Even the threat of breaching the debt ceiling can raise rates: The 2011 debt ceiling impasse led to increased borrowing costs totaling over $1 billion, according to the Government Accountability Office. And reports say the current uncertainty is already causing mortgage rates to rise now.

“If policymakers actually do fail to increase or suspend the limit before the Treasury runs out of cash and defaults on its obligations, interest rates will spike and stock prices will crater, with enormous costs to taxpayers and the economy,” Zandi said.

3 – Job loss and market turmoil

White House economists recently estimated that as many as 8 million people could lose their job during a prolonged default. It would also almost assuredly lead to a recession, affecting all Americans in some way, as “an actual default would roil global financial markets and create chaos,” according to the Committee for a Responsible Federal Budget. “Both domestic and international markets depend on the relative economic and political stability of U.S. debt instruments and the U.S. economy.”
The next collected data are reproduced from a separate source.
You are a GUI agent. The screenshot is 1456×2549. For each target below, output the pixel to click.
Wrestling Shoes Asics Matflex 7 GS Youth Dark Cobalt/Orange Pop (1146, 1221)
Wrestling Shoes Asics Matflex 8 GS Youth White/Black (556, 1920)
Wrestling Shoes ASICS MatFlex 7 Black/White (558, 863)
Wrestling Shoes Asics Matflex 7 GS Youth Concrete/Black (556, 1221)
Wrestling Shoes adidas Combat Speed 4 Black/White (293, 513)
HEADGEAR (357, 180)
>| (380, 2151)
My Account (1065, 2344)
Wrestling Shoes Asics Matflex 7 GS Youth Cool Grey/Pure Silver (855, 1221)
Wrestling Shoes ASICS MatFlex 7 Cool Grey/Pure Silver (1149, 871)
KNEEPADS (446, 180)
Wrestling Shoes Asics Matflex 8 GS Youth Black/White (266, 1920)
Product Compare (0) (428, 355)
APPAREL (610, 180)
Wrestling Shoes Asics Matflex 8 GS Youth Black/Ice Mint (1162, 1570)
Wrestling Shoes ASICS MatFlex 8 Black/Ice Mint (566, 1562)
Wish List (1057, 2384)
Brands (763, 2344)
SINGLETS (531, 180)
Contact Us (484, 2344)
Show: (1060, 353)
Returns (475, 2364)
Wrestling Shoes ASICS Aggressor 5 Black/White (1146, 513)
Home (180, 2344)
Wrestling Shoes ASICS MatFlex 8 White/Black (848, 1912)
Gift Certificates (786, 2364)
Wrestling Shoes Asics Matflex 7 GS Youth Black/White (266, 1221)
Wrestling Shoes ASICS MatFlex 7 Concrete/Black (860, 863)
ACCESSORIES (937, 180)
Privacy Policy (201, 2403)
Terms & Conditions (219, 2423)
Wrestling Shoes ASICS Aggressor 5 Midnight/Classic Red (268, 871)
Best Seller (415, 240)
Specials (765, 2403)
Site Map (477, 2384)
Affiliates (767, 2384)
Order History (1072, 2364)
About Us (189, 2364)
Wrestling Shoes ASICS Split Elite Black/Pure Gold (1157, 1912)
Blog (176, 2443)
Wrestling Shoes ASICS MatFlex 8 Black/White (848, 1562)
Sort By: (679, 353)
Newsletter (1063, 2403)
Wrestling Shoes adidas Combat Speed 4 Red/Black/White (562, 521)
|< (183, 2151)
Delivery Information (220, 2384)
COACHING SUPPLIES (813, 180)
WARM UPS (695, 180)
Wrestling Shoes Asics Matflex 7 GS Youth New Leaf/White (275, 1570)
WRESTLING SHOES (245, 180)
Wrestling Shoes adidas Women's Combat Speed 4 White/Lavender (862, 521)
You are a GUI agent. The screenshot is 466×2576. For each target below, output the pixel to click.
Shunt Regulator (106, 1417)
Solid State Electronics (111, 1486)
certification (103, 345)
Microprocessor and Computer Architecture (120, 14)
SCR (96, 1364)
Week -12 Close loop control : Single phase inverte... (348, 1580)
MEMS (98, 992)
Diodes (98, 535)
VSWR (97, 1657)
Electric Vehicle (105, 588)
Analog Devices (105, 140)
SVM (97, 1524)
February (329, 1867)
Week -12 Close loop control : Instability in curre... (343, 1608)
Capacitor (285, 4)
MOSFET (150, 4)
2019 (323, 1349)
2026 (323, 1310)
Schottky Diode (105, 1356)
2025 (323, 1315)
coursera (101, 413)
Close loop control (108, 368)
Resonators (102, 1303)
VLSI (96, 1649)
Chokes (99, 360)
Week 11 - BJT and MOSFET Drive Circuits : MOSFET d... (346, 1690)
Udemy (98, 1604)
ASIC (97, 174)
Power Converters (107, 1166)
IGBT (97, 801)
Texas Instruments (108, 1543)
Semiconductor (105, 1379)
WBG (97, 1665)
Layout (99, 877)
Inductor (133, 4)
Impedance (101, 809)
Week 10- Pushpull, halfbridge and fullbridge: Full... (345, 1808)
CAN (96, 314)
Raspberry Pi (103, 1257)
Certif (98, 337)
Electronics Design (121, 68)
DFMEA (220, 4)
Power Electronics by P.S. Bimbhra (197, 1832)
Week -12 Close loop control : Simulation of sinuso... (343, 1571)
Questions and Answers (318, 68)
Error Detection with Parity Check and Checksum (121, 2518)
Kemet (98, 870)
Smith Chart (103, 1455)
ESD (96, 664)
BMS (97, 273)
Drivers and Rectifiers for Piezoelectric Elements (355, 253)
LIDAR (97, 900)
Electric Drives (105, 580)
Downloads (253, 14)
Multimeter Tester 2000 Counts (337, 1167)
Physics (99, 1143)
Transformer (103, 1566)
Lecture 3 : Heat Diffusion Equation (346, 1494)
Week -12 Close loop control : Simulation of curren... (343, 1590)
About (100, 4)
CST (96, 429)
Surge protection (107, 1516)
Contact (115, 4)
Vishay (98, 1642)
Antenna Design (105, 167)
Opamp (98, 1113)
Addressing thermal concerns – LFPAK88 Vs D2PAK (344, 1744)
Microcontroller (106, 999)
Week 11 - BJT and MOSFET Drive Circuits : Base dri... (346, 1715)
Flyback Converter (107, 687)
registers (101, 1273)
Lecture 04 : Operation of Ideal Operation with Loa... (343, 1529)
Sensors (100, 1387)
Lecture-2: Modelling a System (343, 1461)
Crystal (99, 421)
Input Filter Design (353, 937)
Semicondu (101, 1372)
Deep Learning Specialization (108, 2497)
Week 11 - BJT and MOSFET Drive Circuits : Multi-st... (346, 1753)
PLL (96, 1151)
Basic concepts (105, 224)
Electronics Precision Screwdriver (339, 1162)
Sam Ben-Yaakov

Defaulting could put the country in a situation similar to the global financial crisis, according to the report from Moody’s. That could result in a loss of $12 trillion in household wealth, with stocks potentially falling by as much as one-third.

“The timing could not be worse for the economy; even before the specter of a debt limit breach, many CEOs and economists believe a recession is likely this year,” the report reads.

That said, the stock market has remained strong so far, even as the country moves closer to the X-date.

“On June 15th, quarterly federal income taxes are due. That will provide a big influx of revenue into the Treasury Department,” says Keith Singer, a certified financial planner (CFP) in Florida. “The question is will we make it to June 15th?”

Still, financial advisors say not to panic. Most have faith that Democrats and Republicans will be able to come to an agreement so as to avoid the financial markets falling into complete chaos.

“Should you be overly concerned in the next couple of weeks of the approaching X-date and pivot a good portion of your nest egg to cash, gold bars and crypto? The short answer is no,” says Jon Ulin, a CFP in Florida. “Simply put, the U.S. cannot afford to have its reputation tarnished.”